(WHAT YOU ARE ASKED TO DO)
Exact copy, no pictures: every line from the one that contains "Instruction: Tap the home indicator bar" through the end of the data below, and nothing else.

----

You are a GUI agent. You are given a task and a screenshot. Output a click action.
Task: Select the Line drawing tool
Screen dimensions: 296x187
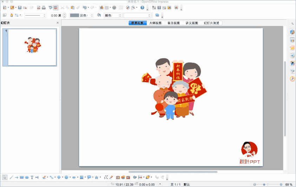click(11, 178)
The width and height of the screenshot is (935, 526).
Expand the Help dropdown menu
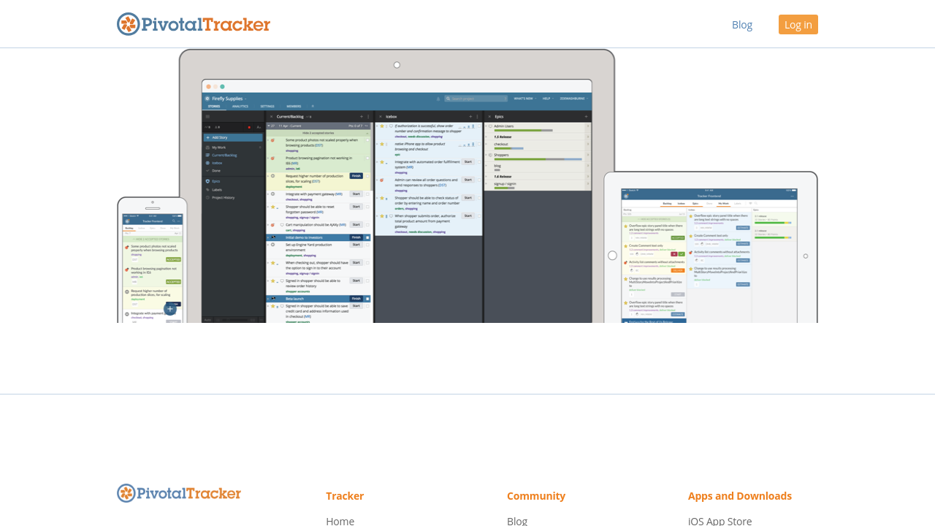547,98
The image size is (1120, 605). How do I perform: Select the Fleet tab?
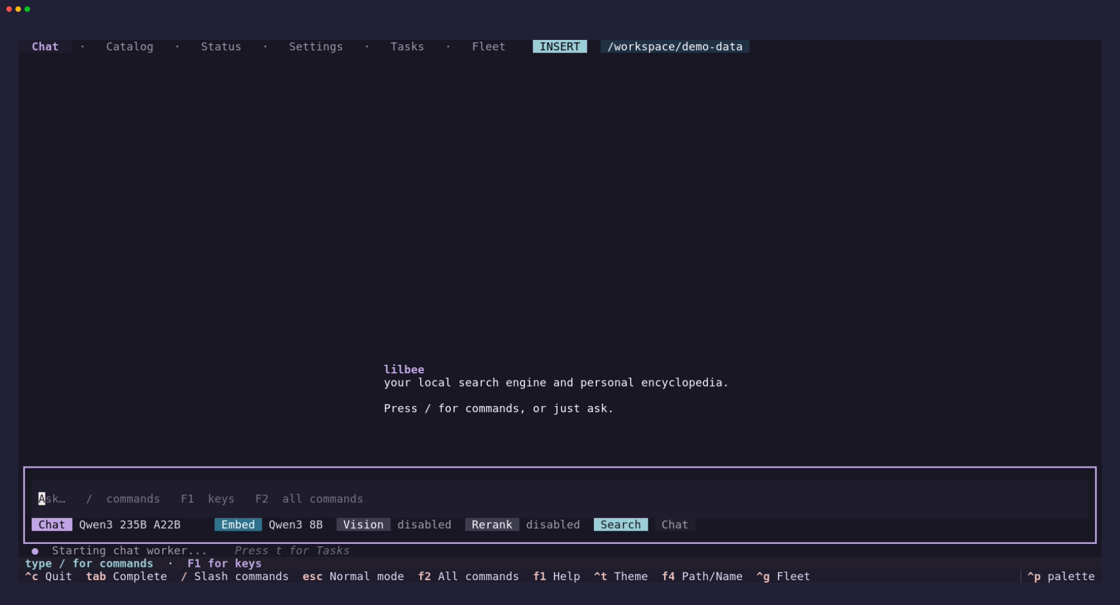(x=489, y=47)
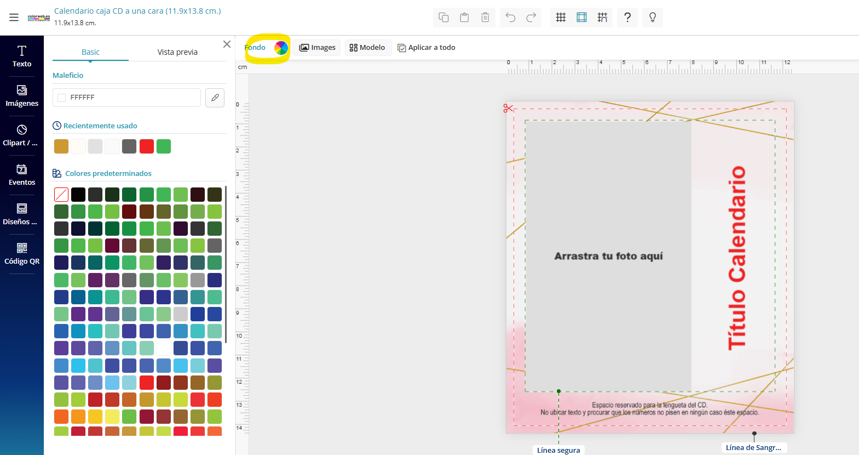This screenshot has width=859, height=455.
Task: Click the copy icon in top toolbar
Action: pos(443,18)
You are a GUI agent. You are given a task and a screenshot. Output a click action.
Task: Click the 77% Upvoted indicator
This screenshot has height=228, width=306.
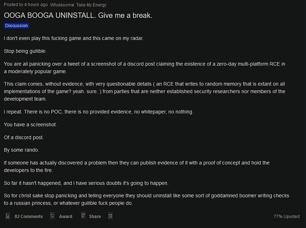click(286, 217)
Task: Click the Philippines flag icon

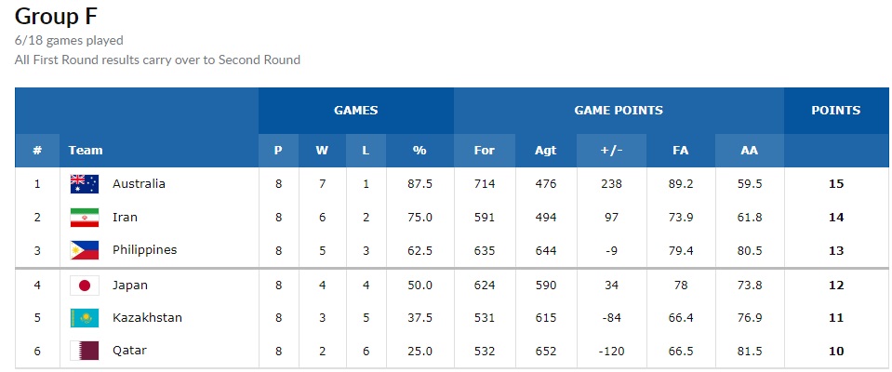Action: (84, 250)
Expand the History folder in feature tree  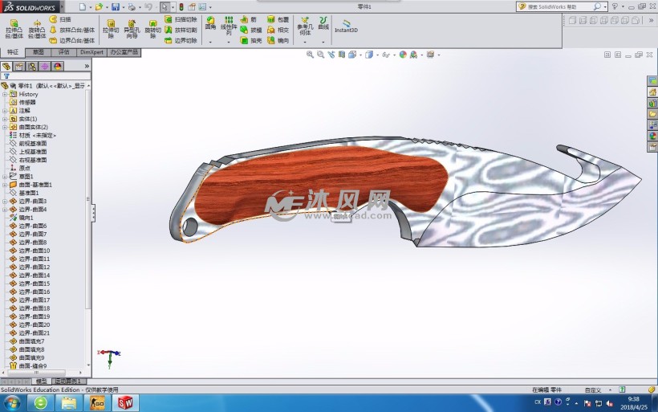coord(4,94)
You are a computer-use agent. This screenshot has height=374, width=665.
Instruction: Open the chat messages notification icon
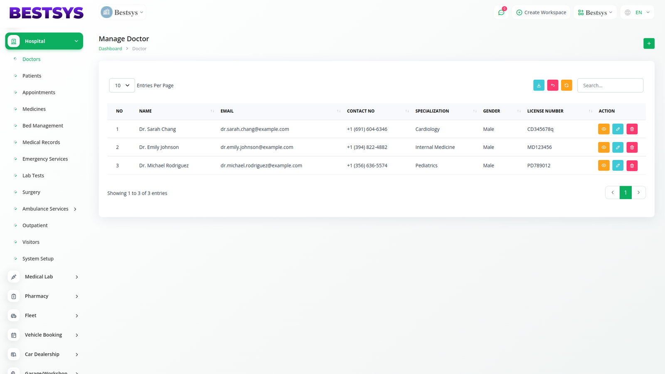pyautogui.click(x=501, y=12)
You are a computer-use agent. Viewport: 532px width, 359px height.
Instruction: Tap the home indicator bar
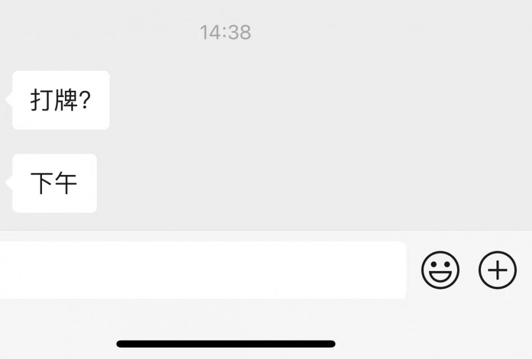(226, 344)
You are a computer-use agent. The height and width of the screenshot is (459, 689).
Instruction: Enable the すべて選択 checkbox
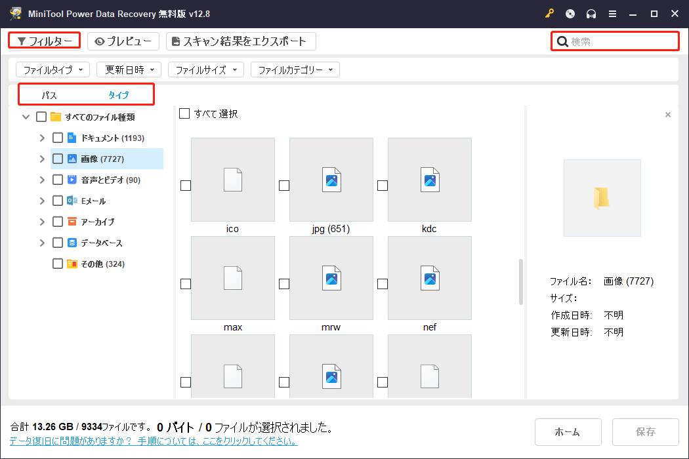point(184,113)
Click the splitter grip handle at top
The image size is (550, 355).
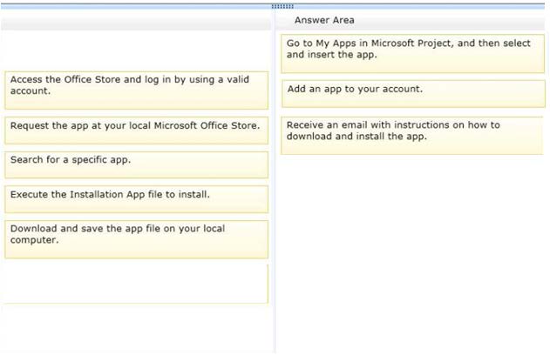(x=282, y=6)
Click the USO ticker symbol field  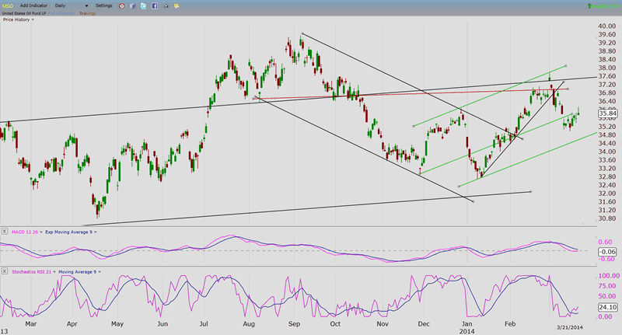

----

(EXERCISE ANSWER)
Instruction: Tap the home indicator bar
(226, 344)
You are a computer-use agent. The height and width of the screenshot is (459, 689).
Instruction: Enable the すべて選択 checkbox
point(184,113)
Click the splitter grip handle at top
The image size is (550, 355).
(x=282, y=6)
Click the USO ticker symbol field  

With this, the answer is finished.